**Yapılacak iş**
Aşağıdaki verilerin tamamını, "team logo" ifadesinin yerine "club crest" koyarak yeniden yazın ve geri kalan her şeyi olduğu gibi bırakın. Resimleri cevaba almayın.

● ● ● ● ● ● ●

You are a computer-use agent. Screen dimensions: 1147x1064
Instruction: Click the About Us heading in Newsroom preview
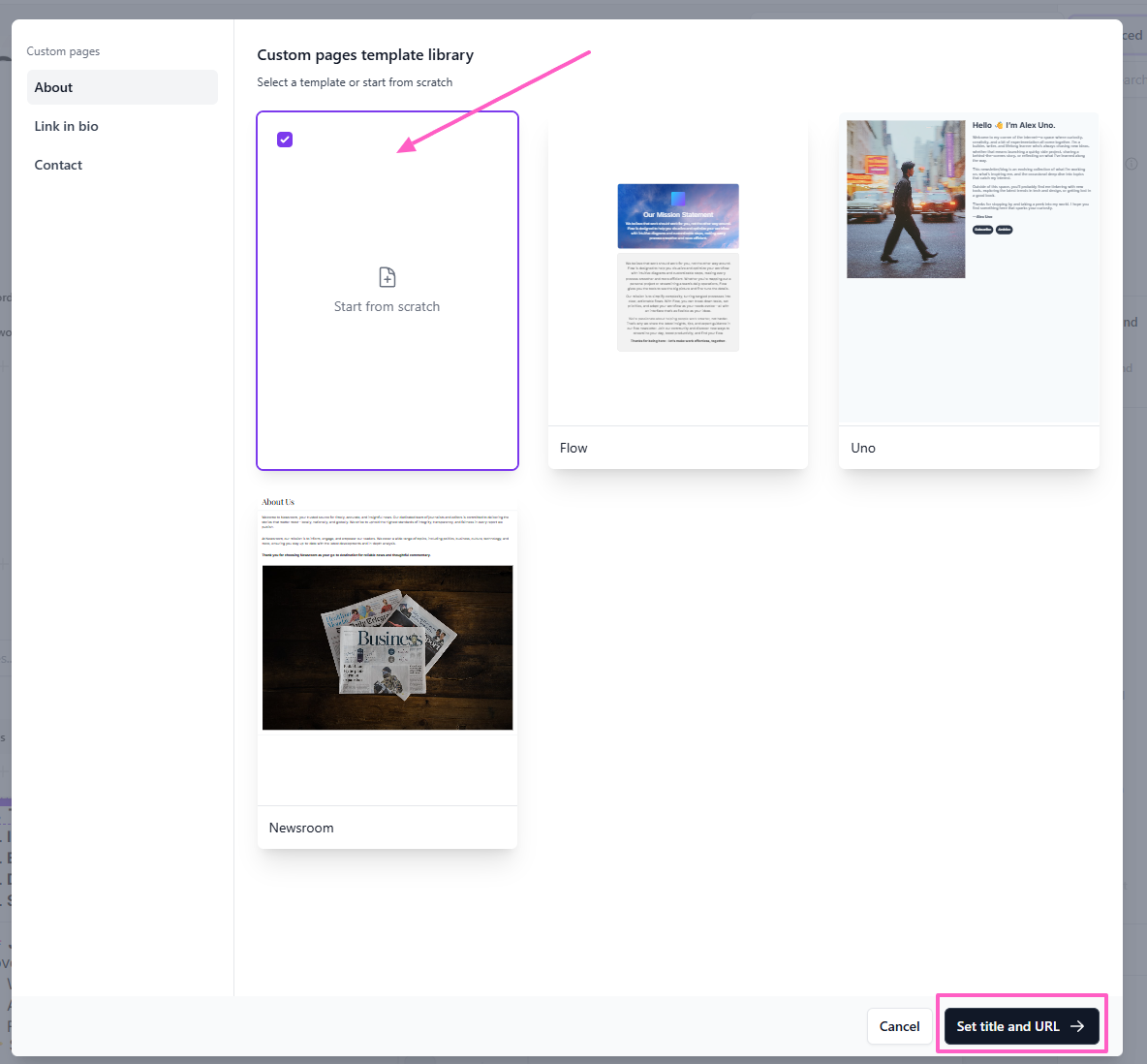click(278, 502)
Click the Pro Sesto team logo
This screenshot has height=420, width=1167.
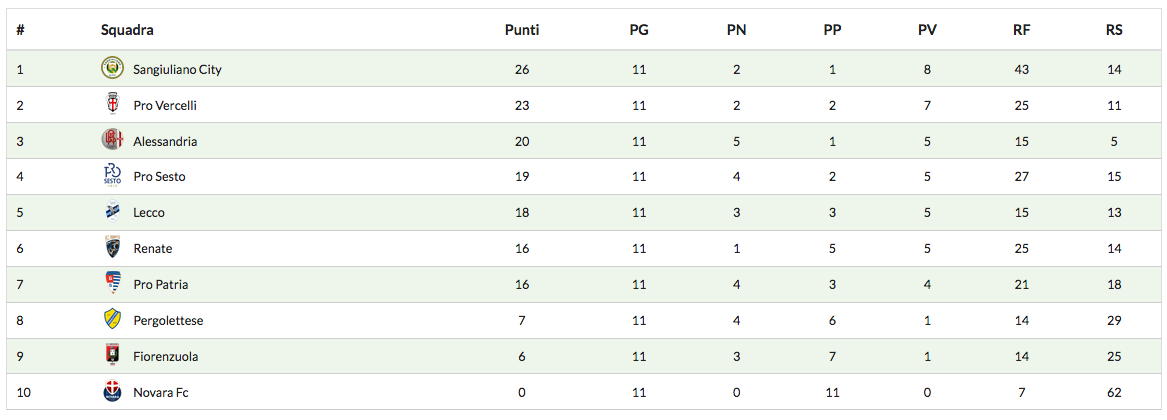click(112, 176)
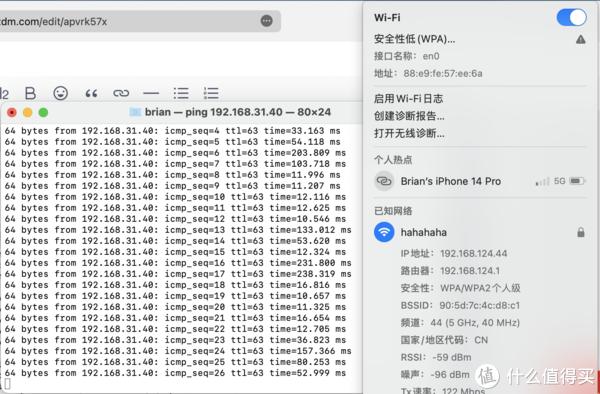Apply numbered list formatting
Image resolution: width=600 pixels, height=394 pixels.
pos(211,93)
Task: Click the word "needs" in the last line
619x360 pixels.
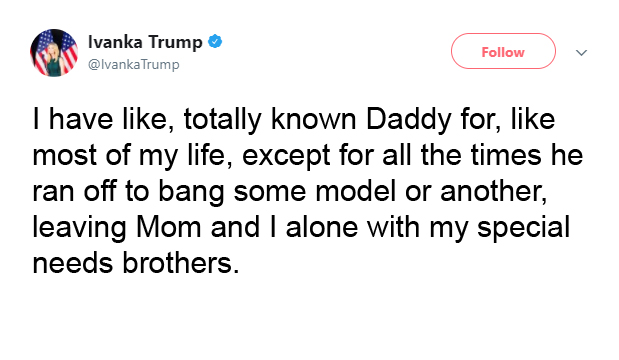Action: coord(73,264)
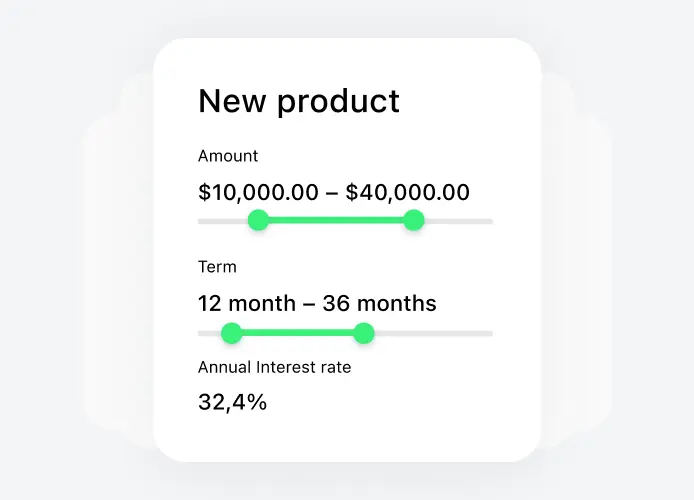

● ● ● ● ● ● ●

**Alıştırma çözümü**
You are a computer-use agent. Screen dimensions: 1147x1064
Instruction: Click the About Us heading in Newsroom preview
click(278, 502)
Click the Pro Sesto club crest
This screenshot has height=420, width=1167.
click(112, 176)
Apply numbered list formatting
Image resolution: width=600 pixels, height=394 pixels.
pos(211,93)
Task: Click the word "needs" in the last line
619x360 pixels.
Action: coord(73,264)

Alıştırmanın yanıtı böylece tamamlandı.